At long last, lovers of Gilbert and Sullivan who aren't always able to make out every witty word of the former's sparkling libretti can regale themselves at leisure with The Complete Annotated Gilbert & Sullivan, edited by Ian Bradley. Here are all the words to all of the operas still performed today, along with copious notes explaining the most obscure references and allusions, so that modern fans need not miss a jot or tittle of the pointed, satirical humor in the lines of one of the cleverest librettists ever to rhyme.
And finally, moving from late Victorian England to midcentury New York City, lovers of witty musical theatre will surely enjoy The New York Musicals of Comden & Green, by that talented, long-standing team of lyricists Betty Comden and Adolph Green. Generously illustrated with black-and-white photographs from the Broadway productions of these plays, it provides the complete texts of three great hits: "On the Town" (1944); "Wonderful Town" (1953), about a pair of sisters from Ohio hoping to make it in the Big Apple; and "Bells Are Ringing" (1956), which starred Judy Holliday as a lovable switchboard operator.

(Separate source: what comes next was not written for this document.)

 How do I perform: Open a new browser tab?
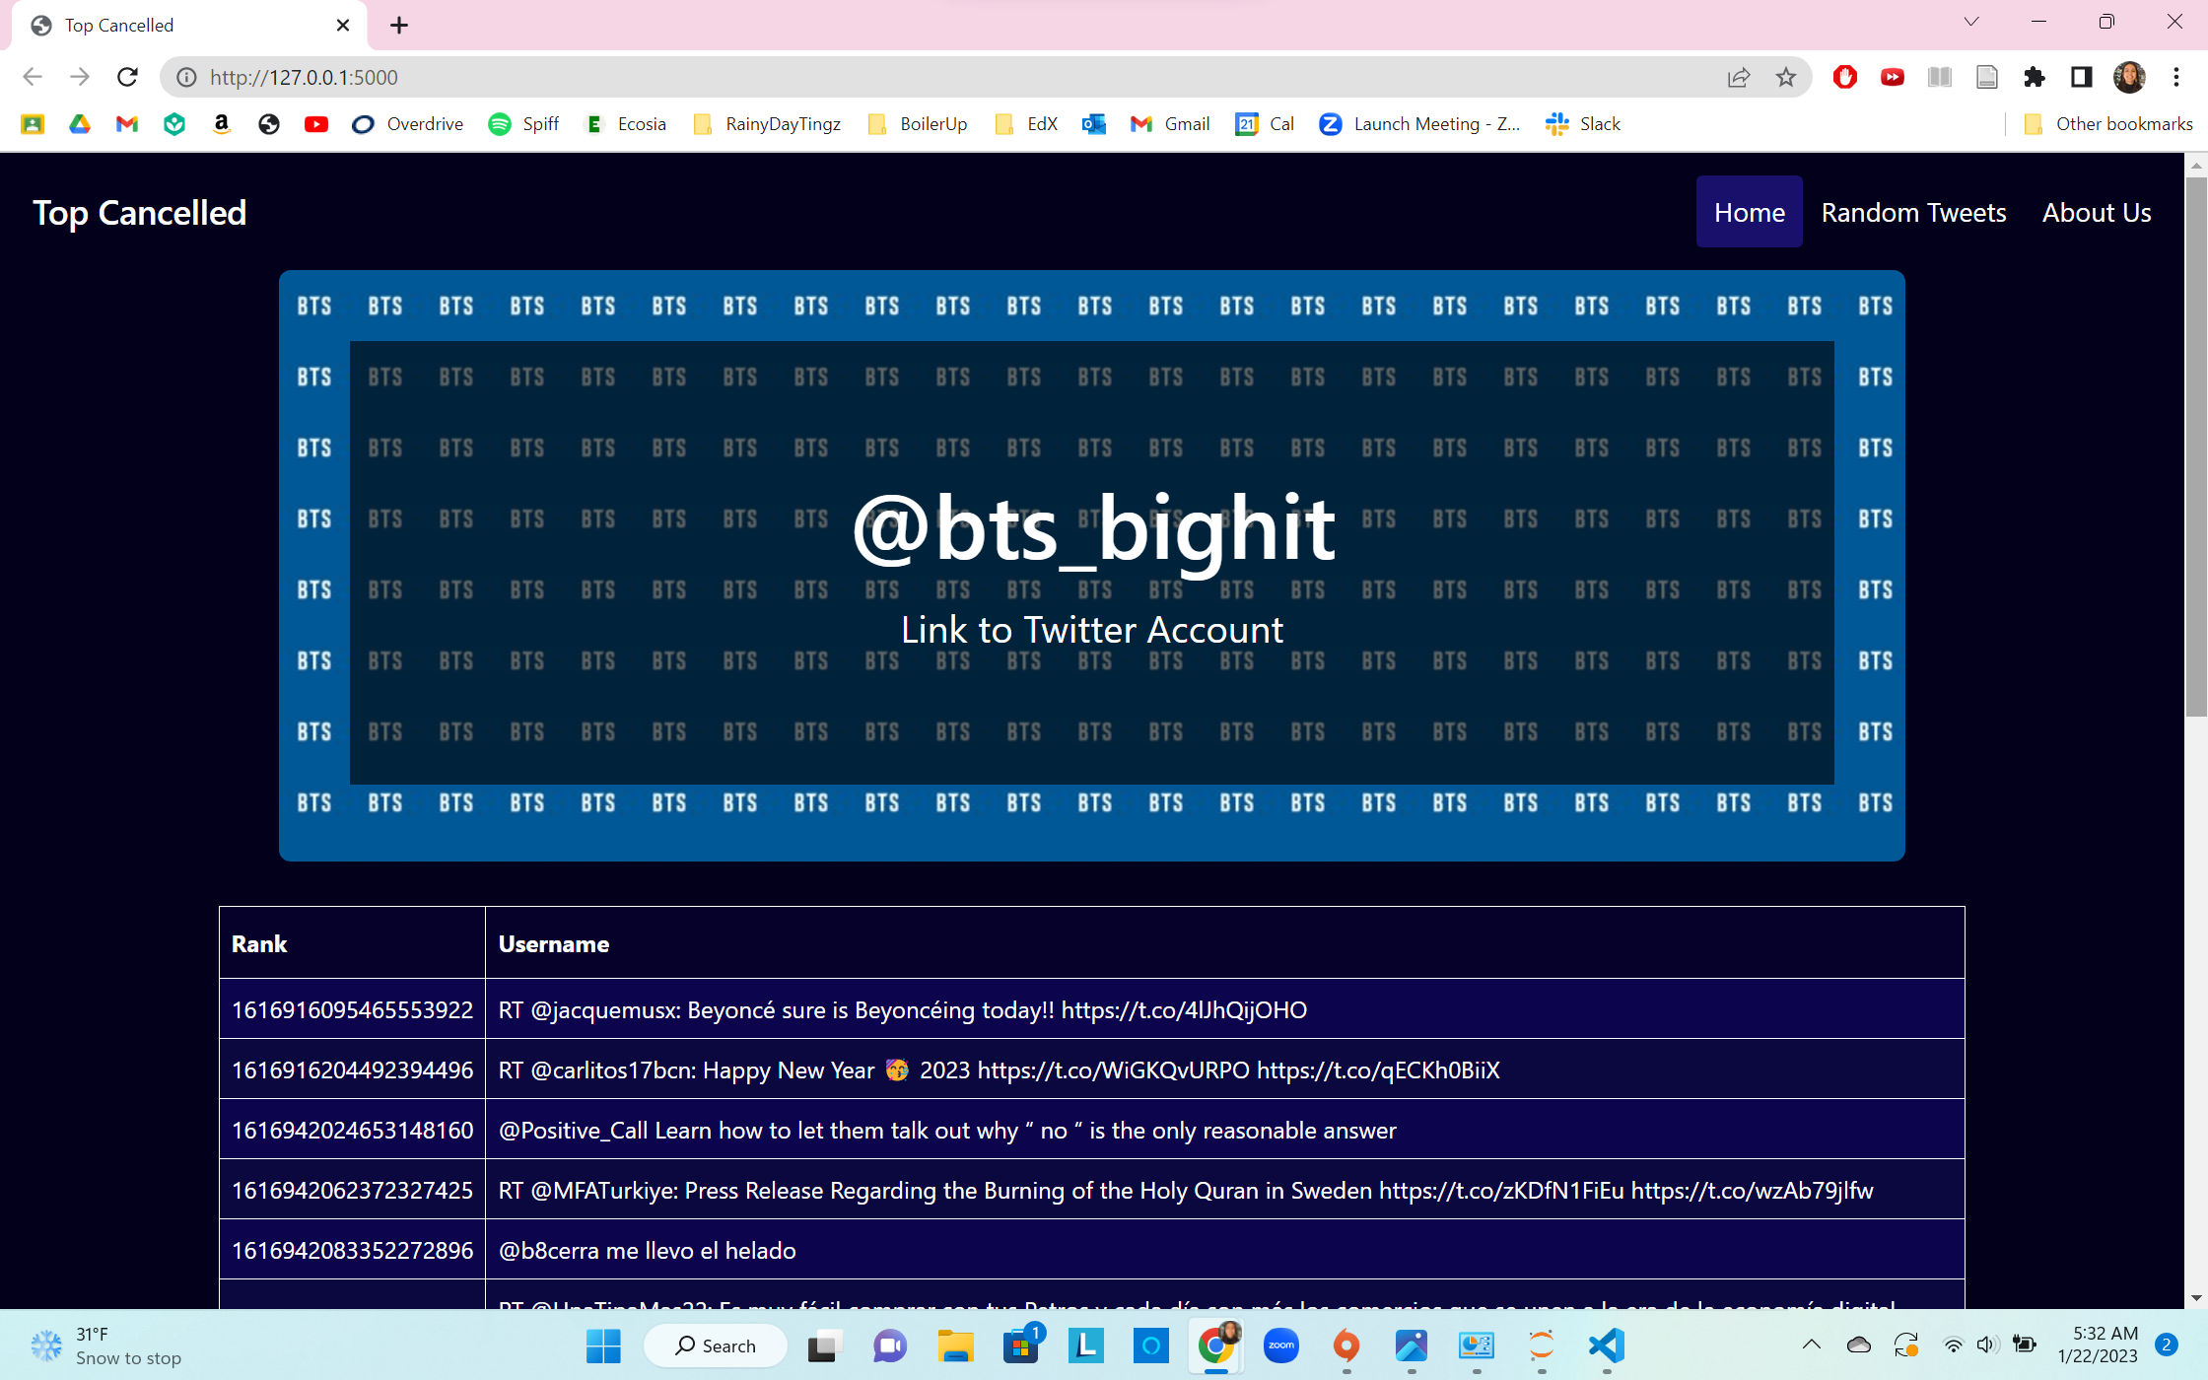click(x=399, y=26)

John Vandenplank, the author of Passion Flowers, the standard work on the subject of these intricately beautiful flowering vines, has been studying and cultivating these blossoms for years. This Expanded Second Edition of his classic guide, includes 53 new species of the plant and 41 new color photographs.
Scholarly, informative, and just plain gorgeous, this book deals with each species in detail, and its 120 color photographs of these elaborately constructed flowers, their delectable purple and golden fruits, and some of the exquisite-looking butterflies associated with them are a pleasure to behold.
*Merle Rubin regularly reviews books for the Monitor.